Figure 1 illustrates the TrialBench platform, containing 8 well-defined clinical trial design tasks. The TrialBench platform provides 23 corresponding AI-ready datasets across these 8 tasks, implemented evaluation metrics, and baseline models. AI experts can easily access the datasets and targets to develop advanced models, evaluate models on specific metrics, and compare them against baseline models for reference.
AI-solvable Clinical Trial Task Definitions
In this paper, we identify 8 AI-solvable clinical trial tasks. For each task, we elaborate on its background, explain how it would help clinical trial design and management, curate the dataset, evaluate the performance of well-known AI methods, and report the empirical results. Table 1 summarizes and compares all the AI-solvable clinical trial tasks and corresponding datasets. We provide the following three aspects for each learning task: (1) Background. Background of the learning task. (2) Definition.

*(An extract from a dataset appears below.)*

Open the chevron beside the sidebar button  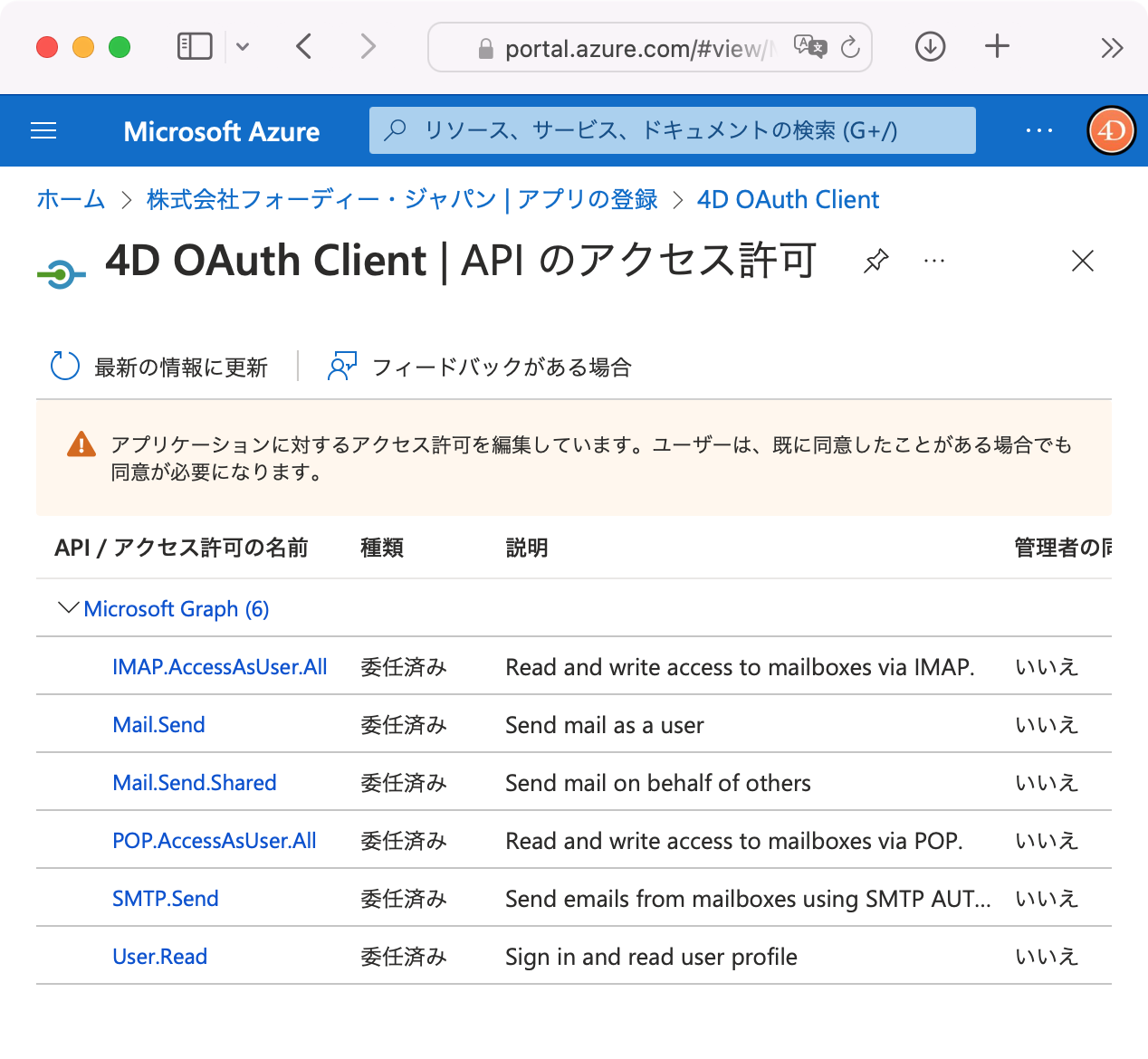(x=243, y=47)
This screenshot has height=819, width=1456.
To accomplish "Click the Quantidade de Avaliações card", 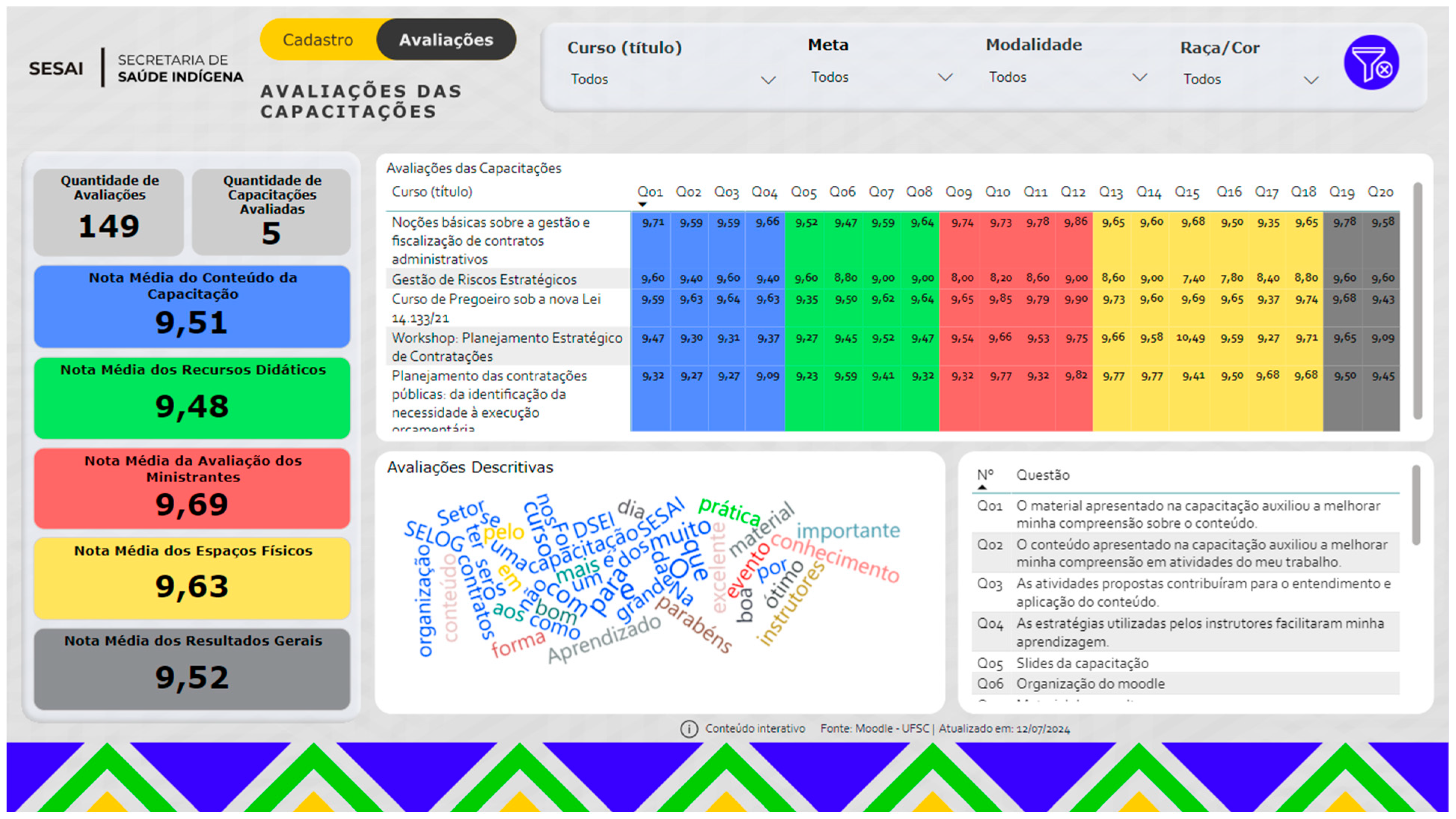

A formal definition of the learning task (input feature and output). (3) Broad impact. The broader impact of advancing real clinical trials on the task.
Trial Duration Prediction
Background. The duration of a clinical trial is defined as the number of years from the trial's start date to its completion date, representing a continuous numerical value. The clinical trial duration is directly related to its cost because longer trials require more extended use of resources, including personnel, facilities, and materials, leading to increased expenses.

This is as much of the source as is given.